_WRITTEN INSTRUCTION:_
Give the entries from the very beginning through the line containing "Action: [x=539, y=25]" as a numbered list, with blank lines left out.

_RECORDS SHOWN:_
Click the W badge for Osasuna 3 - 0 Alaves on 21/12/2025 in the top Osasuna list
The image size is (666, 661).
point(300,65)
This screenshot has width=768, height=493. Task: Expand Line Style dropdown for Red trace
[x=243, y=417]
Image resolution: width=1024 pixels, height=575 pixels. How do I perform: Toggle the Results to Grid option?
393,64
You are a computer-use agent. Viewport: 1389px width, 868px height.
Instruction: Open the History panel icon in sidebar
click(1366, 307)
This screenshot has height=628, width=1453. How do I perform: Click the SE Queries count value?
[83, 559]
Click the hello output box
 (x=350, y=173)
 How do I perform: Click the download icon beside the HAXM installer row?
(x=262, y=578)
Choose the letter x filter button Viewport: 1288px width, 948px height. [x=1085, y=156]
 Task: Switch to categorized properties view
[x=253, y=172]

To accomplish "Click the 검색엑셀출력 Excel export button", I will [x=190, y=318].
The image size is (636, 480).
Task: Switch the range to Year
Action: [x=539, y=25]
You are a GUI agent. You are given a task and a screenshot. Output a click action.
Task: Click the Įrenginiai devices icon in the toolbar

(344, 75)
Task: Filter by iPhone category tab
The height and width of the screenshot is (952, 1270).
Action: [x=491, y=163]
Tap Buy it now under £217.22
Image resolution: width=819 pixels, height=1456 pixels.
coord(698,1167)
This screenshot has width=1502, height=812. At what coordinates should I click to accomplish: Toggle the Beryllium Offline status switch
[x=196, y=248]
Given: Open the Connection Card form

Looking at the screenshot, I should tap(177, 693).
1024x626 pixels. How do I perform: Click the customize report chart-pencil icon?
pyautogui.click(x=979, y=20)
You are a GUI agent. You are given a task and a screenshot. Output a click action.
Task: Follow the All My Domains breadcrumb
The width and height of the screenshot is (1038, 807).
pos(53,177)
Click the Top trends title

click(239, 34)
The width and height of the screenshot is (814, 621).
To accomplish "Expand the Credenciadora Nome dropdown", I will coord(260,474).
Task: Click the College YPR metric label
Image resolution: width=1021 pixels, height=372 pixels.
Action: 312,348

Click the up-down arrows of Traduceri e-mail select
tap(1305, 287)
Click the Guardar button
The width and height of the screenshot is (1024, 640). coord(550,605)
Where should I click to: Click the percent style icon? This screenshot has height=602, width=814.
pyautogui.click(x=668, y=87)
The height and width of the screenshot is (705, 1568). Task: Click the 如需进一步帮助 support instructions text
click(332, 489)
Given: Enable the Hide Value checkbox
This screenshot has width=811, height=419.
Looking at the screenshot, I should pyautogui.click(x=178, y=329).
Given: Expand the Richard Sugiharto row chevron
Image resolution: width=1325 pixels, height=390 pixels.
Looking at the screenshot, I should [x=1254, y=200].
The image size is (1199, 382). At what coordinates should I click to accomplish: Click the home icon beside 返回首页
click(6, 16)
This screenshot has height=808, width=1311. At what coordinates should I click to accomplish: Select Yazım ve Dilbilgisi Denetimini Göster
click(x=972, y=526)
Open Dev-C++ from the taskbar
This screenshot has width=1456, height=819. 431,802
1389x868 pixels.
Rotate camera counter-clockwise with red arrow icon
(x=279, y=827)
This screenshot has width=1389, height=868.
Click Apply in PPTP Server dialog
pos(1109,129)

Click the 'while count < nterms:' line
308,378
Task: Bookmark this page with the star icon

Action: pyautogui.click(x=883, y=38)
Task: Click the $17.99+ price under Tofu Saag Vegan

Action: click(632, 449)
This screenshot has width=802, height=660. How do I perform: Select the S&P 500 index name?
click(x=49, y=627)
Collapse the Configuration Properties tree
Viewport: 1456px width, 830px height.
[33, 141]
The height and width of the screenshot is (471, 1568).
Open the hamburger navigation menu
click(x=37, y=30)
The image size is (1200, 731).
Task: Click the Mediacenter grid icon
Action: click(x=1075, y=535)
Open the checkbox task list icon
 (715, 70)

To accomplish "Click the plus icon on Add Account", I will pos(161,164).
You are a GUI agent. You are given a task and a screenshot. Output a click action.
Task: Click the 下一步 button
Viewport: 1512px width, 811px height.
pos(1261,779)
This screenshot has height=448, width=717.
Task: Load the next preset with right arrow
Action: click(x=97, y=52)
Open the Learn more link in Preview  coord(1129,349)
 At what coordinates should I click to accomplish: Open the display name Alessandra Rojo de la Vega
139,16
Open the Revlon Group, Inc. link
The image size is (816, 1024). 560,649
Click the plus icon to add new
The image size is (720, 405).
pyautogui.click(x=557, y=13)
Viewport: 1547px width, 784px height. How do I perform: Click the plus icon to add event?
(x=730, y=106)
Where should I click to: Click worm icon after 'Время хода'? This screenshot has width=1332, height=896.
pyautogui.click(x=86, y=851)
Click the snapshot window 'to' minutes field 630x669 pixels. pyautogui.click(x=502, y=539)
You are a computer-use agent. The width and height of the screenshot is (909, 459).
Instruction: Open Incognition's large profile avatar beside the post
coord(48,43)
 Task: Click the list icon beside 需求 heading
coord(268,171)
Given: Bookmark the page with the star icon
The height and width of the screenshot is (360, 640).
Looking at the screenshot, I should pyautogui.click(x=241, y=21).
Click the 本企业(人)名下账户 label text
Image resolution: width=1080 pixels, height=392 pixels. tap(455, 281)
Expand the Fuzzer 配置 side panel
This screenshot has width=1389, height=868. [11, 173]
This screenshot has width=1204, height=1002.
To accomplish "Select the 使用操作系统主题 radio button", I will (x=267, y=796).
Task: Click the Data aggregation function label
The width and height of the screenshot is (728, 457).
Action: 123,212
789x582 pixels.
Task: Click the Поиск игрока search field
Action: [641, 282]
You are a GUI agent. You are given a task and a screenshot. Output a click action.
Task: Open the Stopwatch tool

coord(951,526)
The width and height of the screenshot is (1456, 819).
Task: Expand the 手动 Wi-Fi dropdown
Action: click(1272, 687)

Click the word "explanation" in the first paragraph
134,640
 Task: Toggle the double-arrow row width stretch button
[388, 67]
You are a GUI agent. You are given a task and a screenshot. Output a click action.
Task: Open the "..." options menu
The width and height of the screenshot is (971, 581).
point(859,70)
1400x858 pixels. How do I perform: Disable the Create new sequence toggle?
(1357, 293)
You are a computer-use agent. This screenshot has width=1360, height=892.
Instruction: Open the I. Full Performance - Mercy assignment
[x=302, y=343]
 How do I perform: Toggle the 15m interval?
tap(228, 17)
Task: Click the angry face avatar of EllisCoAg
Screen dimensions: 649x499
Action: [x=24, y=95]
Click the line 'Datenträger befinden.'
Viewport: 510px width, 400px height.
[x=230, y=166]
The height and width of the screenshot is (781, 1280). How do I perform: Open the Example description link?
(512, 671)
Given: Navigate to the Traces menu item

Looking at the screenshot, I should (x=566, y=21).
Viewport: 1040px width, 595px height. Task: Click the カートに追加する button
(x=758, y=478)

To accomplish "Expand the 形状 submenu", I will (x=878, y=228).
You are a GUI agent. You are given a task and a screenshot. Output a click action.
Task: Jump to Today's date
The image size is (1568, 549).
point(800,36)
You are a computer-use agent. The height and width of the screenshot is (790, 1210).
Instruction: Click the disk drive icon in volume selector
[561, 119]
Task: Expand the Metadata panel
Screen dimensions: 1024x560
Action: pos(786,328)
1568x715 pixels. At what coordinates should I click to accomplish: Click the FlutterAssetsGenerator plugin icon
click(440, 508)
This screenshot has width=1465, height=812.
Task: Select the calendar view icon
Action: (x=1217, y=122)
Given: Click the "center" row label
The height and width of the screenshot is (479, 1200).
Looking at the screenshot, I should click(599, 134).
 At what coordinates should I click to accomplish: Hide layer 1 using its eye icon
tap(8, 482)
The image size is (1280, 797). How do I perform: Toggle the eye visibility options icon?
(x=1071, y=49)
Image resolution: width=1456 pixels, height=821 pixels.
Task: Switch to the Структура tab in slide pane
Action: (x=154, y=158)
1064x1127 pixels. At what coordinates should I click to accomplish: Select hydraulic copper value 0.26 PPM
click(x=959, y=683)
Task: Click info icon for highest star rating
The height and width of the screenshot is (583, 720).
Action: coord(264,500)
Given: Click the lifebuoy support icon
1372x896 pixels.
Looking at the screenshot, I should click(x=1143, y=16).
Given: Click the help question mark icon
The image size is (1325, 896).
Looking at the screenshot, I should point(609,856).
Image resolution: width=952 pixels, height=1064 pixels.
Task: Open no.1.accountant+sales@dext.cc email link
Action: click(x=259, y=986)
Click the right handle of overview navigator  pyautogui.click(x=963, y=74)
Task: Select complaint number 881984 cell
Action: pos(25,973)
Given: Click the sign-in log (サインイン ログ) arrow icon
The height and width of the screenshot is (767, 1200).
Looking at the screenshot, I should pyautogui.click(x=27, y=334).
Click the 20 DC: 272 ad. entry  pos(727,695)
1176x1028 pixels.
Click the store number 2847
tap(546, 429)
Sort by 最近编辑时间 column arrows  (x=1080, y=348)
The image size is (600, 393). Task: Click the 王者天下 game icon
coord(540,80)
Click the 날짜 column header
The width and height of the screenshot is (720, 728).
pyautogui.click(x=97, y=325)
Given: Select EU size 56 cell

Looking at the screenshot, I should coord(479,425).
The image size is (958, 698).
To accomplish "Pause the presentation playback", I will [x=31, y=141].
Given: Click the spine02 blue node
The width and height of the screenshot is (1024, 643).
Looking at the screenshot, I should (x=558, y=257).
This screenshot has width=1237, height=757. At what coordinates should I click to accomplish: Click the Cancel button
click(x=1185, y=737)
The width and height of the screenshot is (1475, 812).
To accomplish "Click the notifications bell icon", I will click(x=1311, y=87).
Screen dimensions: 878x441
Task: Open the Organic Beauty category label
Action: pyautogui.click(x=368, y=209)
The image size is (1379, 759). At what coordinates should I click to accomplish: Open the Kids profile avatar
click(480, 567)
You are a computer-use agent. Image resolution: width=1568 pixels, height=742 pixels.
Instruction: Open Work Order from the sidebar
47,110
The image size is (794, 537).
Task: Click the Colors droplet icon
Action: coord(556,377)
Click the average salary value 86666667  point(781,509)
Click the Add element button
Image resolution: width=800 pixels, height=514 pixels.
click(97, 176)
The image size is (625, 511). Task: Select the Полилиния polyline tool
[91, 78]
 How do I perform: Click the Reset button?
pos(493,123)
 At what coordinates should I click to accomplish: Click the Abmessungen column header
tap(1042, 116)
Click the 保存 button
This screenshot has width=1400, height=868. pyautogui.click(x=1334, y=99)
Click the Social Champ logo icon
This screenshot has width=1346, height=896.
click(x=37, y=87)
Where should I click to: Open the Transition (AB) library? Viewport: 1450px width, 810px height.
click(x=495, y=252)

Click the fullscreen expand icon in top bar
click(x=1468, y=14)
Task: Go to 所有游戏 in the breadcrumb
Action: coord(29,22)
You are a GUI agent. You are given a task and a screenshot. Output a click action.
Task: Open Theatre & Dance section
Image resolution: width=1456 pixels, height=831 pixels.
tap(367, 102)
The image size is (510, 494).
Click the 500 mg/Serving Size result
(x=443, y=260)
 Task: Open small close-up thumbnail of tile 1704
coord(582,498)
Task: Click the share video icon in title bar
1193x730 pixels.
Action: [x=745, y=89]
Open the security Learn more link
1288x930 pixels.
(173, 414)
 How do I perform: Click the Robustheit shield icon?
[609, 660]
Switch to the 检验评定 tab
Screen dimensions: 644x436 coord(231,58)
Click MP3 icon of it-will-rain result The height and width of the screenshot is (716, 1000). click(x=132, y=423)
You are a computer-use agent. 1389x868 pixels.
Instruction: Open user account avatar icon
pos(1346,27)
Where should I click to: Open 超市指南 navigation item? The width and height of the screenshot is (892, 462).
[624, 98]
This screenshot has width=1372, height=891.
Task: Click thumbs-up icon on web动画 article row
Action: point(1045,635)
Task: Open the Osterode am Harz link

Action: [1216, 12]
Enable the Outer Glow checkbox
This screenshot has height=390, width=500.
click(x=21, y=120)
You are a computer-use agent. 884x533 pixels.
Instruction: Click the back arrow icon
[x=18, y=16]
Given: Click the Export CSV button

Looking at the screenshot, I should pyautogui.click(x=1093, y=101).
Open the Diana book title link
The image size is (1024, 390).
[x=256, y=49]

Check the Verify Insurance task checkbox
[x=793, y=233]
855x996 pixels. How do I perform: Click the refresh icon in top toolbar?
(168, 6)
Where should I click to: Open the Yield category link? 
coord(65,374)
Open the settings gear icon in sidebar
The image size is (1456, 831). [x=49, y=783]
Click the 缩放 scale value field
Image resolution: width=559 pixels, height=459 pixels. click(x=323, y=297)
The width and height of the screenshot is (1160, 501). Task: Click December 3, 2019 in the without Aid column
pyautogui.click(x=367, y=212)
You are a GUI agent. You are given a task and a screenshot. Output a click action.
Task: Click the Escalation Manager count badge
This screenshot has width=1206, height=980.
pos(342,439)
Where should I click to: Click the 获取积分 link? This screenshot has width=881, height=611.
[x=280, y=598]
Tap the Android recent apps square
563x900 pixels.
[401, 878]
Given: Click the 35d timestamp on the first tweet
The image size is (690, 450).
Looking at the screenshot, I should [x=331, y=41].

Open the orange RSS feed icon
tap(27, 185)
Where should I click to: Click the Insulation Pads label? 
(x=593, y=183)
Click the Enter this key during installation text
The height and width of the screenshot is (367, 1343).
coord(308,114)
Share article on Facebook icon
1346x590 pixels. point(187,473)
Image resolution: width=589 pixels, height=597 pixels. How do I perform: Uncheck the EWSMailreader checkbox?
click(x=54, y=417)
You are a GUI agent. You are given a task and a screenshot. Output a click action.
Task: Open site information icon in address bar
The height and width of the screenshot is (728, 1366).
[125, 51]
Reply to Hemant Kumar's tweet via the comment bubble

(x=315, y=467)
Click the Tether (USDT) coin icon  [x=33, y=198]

_TASK SOLUTION:_
1. Click the W badge for Osasuna 3 - 0 Alaves on 21/12/2025 in the top Osasuna list
2. The image size is (666, 661).
3. point(300,65)
4. This screenshot has width=768, height=493. Task: Expand Line Style dropdown for Red trace
5. [x=243, y=417]
6. Image resolution: width=1024 pixels, height=575 pixels. How do I perform: Toggle the Results to Grid option?
7. 393,64
8. You are a computer-use agent. Viewport: 1389px width, 868px height.
9. Instruction: Open the History panel icon in sidebar
10. click(1366, 307)
11. This screenshot has height=628, width=1453. How do I perform: Click the SE Queries count value?
12. [83, 559]
13. Click the hello output box
14.  (x=350, y=173)
15.  How do I perform: Click the download icon beside the HAXM installer row?
16. (x=262, y=578)
17. Choose the letter x filter button Viewport: 1288px width, 948px height. [x=1085, y=156]
18.  Task: Switch to categorized properties view
19. [x=253, y=172]
20. To accomplish "Click the 검색엑셀출력 Excel export button", I will [x=190, y=318].
21. The image size is (636, 480).
22. Task: Switch the range to Year
23. Action: [x=539, y=25]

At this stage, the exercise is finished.